Extracted entries:

---+---

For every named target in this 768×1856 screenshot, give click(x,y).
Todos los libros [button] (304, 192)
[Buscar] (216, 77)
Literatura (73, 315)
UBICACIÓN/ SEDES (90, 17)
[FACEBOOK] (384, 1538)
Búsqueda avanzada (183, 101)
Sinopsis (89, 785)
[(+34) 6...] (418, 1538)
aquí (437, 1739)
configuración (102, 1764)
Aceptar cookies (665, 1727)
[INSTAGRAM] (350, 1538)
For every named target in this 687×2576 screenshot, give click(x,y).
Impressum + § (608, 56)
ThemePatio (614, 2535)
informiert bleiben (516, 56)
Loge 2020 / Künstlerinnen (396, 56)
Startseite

---+---

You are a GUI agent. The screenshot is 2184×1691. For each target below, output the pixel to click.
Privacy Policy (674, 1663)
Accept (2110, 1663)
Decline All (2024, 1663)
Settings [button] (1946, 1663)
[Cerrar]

---+---

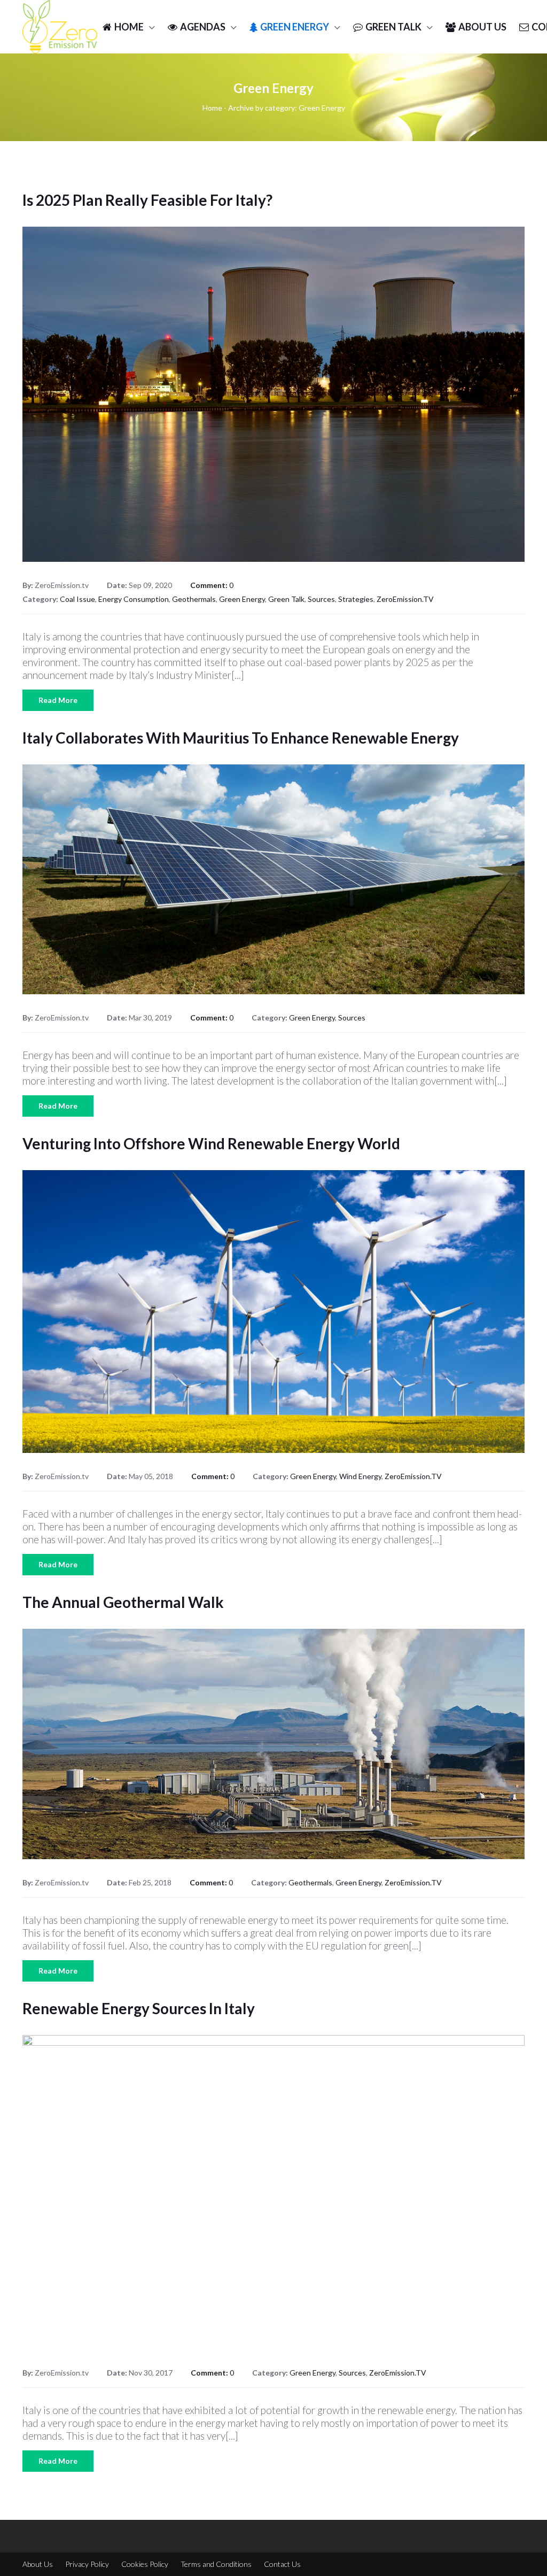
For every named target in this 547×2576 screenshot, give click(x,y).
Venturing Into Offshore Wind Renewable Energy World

---+---

Filter the entries and copy each line with "named".

Task result:
For every named target in this 768×1856 screenshot, give click(x,y).
For every named target in this 687×2576 screenshot, give click(x,y).
For every named target in this 547×2576 screenshot, give click(x,y).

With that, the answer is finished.